Training instability and non-convergence with TAPIR on kubric-e dataset across multiple GPUs
I'm experiencing issues training the TAPIR model on the kubric-e dataset across different GPU configurations with PyTorch lightning (both checkpoint and non-checkpoint model). The losses either don't converge or show high instability, even with gradient clipping.
Dataset: kubric-e (tried training on validation dataset)
Observed Issues Loss Instability: When training from scratch: Losses fluctuate between 5 and 100+ With checkpointed model: Losses fluctuate between 0.5 and 10+
Different GPU/Batch Size Configurations Tested: 2 GPUs with batch size 2 (2 x 24) 1 GPU with batch size 4 (1 x 48) 1 GPU with batch size 2 (1 x 48)
train_tapir.py:
if __name__ == '__main__':
checkpoint_state_dict = torch.load("/scratch/shared/beegfs/shivanim/tapir/tapir_checkpoint_panning.pt")

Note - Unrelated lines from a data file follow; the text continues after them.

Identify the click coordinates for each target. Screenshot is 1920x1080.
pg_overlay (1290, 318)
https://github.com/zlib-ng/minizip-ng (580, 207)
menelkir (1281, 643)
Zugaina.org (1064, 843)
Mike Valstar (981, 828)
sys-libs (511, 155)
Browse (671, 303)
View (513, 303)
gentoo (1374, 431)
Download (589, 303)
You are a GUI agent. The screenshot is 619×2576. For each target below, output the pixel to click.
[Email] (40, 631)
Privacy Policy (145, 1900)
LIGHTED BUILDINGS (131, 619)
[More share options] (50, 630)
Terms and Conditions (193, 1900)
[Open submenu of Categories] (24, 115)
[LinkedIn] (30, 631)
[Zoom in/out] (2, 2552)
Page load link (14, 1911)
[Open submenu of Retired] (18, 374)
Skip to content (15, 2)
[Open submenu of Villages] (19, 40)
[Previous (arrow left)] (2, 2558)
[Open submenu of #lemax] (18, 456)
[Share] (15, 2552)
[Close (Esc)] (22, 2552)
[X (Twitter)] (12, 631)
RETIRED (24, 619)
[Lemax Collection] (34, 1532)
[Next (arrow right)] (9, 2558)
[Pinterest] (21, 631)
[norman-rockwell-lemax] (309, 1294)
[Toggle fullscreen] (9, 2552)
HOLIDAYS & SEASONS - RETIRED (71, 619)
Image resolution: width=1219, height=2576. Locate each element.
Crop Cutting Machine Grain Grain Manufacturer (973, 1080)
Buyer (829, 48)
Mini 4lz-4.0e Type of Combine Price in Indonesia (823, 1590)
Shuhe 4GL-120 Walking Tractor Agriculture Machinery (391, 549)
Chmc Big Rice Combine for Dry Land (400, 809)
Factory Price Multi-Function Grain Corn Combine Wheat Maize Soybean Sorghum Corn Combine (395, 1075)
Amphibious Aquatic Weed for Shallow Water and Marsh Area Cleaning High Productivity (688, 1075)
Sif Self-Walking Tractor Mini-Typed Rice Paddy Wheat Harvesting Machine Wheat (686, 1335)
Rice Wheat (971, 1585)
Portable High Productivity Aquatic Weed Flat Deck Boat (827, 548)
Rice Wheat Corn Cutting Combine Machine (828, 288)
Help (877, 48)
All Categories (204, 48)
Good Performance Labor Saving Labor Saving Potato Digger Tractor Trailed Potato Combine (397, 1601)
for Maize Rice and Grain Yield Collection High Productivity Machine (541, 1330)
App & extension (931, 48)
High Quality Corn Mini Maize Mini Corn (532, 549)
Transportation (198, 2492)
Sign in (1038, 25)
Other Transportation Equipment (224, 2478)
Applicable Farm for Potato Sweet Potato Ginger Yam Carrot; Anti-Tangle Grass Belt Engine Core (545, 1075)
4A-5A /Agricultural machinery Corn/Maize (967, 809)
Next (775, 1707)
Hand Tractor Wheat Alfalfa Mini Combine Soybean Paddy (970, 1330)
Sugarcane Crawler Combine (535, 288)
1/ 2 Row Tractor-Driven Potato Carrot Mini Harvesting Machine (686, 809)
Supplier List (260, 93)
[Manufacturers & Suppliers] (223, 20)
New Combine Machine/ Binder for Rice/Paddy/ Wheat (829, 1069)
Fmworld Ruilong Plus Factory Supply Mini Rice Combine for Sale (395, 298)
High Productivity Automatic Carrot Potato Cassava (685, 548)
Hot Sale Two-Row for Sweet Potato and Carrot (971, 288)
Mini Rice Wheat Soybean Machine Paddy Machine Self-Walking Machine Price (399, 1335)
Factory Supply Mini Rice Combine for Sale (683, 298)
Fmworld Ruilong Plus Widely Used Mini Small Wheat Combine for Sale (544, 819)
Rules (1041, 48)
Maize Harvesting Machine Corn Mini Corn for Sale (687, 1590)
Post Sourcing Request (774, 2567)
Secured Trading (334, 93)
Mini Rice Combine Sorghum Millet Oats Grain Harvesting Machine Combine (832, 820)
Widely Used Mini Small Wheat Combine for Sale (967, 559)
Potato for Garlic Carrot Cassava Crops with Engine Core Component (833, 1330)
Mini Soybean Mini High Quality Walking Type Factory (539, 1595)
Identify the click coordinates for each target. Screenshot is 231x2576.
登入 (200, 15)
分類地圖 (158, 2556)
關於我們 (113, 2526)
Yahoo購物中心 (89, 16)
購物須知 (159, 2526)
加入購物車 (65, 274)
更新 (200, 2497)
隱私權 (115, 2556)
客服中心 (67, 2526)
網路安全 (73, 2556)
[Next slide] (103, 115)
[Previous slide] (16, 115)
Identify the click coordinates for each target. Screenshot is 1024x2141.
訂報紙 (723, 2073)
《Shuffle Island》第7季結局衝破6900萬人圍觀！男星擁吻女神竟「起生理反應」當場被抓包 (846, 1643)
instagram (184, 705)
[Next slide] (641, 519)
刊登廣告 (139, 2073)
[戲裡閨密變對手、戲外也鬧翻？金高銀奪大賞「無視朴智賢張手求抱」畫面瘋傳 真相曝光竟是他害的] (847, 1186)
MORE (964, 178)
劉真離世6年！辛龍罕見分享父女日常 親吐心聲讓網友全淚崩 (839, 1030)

model = tapir_model.TAPIR()
model.load_state_dict(checkpoint_state_dict, strict=False)
#model = model.to(torch.device('cuda'))
data_root = os.path.join("", "/scratch/shared/beegfs/shivanim/tapir/tapvid-kinetics/pickle_folder/")
train_dataset = TapVidDataset(dataset_type="kinetics", data_root=data_root)
train_loader = DataLoader(
train_dataset,
batch_size=1,
shuffle=True,
num_workers=0,
pin_memory=True,
collate_fn=collate_fn,
drop_last=True,
)
trainer = Trainer(accelerator='gpu')
trainer.fit(model, train_loader)
from torch.optim import Adam
optimizer = Adam(model().parameters(), lr=1e-3)
tapir_model.py:
def training_step(self, batch, batch_idx):
if batch.video == []:
return None
frames = batch.video
#TODO: ask what is this getting?
query_points = batch.query_points
gt_occluded = batch.occluded.to(float)#.cuda()
gt_target_points = batch.target_points
shape = frames.shape
outputs = self.forward(frames, query_points)
if outputs is None:
return None
tracks, occlusions, expected_dist = outputs['tracks'][0], outputs['occlusion'][0], outputs['expected_dist'][0]
loss_huber, loss_occ, loss_prob = model_utils.tapnet_loss(tracks, occlusions, gt_target_points, gt_occluded, shape)
# print("loss_huber", loss_huber)
# print("loss_occ", loss_occ)
# print("loss_prob", loss_prob)
visibles = self.postprocess_occlusions(occlusions, expected_dist).detach().cpu().numpy()
tracks = tracks.detach().cpu().numpy()
loss = loss_huber + loss_occ + loss_prob
# Print losses every 50 steps
if batch_idx % 50 == 0:
print(f"Batch {batch_idx} - Huber Loss: {loss_huber:.4f}, Occlusion Loss: {loss_occ:.4f}, Prob Loss: {loss_prob:.4f}, Total Loss: {loss:.4f}")
return loss
#return {"tracks":tracks, "visibles":visibles, "loss":loss_huber, "loss_occ":loss_occ, "loss_prob":loss_prob}
tap_vid_datasets.py (adapted from co-tracker): https://colab.research.google.com/drive/1VQdpphxTEjUE7F-zYdBv5Ta_2NVH-45F?usp=sharing
Hi, one quick try would be to add loss to all intermediate outputs as well. Since Tapir is an iterative refinement method, every single step output is supervised to get close to ground truth. Please see the paper for details. Thanks.